Der Bundesgerichtshof ist auch nach der EuGH-Entscheidung konsequent geblieben und hat seine Rechtsprechung nicht geändert. Die Rechtsprechung besteht in dem Fall darin, dass der BGH keinen Spielraum für Auslegung sieht, weil das nationale Recht eindeutig sei. Wenn der BGH das Widerrufsrecht in der Vergangenheit nicht eingeschränkt habe, so der BGH, so sei dies nicht auf Auslegung von nationalen Gesetzen zurückzuführen, sondern auf Anwendung eindeutiger Gesetze, die nicht auslegungsfähig sein. So zuletzt der BGH (BGH. Urt. v. 22.10.2019 – XI ZR 203/18, Rz. 12):

„Rechtsfehlerfrei hat das Berufungsgericht zudem angenommen, es könne dahinstehen, ob die Darlehensverträge im Wege des Fernabsatzes geschlossen worden seien, weil auch in diesem Fall die Regelung über das Erlöschen des Widerrufsrechts nach § 312d Abs. 3 Nr. 1 BGB in der hier weiter maßgeblichen, zwischen dem 8. Dezember 2004 und dem 3. August 2009 geltenden Fassung keine Anwendung finde. Der Senat hat mit Urteil vom 15. Oktober 2019 (XI ZR 759/17, n.n.v.) im Anschluss an sein Urteil vom 3. Juli 2018 (XI ZR 702/16, WM 2018, 1601 Rn. 10 ff.) nochmals eingehend begründet, dass und warum es ihm auch im Lichte des Urteils des Gerichtshofs der Europäischen Union vom 11. September 2019 (C-143/18, „Romano“, WM 2019, 1919 ff.) aufgrund der eindeutigen deutschen Gesetzeslage nicht möglich ist, im demokratisch verfassten Rechtsstaat (Art. 20 Abs. 3 GG) contra legem eine Regelung anzuwenden, deren Geltung für den Verbraucherdarlehensvertrag der deutsche Gesetzgeber ausdrücklich gemäß § 312d Abs. 5 BGB in der ab dem 8. Dezember 2004 geltenden Fassung ausgeschlossen hat.
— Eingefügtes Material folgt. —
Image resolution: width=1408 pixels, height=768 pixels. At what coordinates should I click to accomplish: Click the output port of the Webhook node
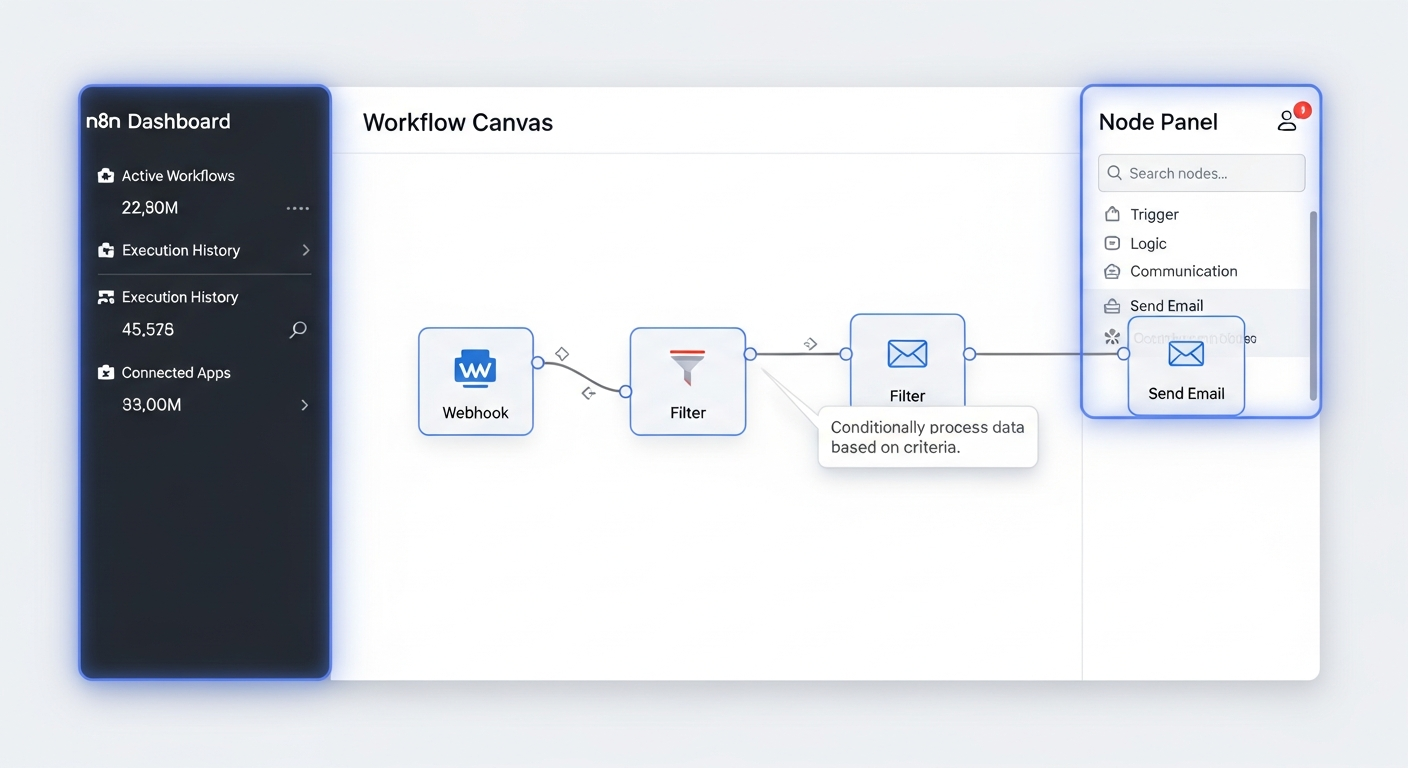[538, 363]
Das Berufungsurteil entspricht dieser höchstrichterlichen Rechtsprechung.“

Vereinfacht lässt es sich so zusammenfassen: Das Missverständnis besteht darin, dass der EuGH dem BGH eine bestimmte Rechtsprechung (= Auslegung von Gesetzen) „verboten“ haben soll. Eine solche Rechtsprechung des BGH gab es aber nie. Sie war im hier diskutierten Fall immer direkte Anwendung von Gesetzen und keine Auslegung. Von daher war auch nichts zu ändern.

Am Ende bleibt also vom vermeintlichen „Ende des Widerrufsjokers“ nichts übrig.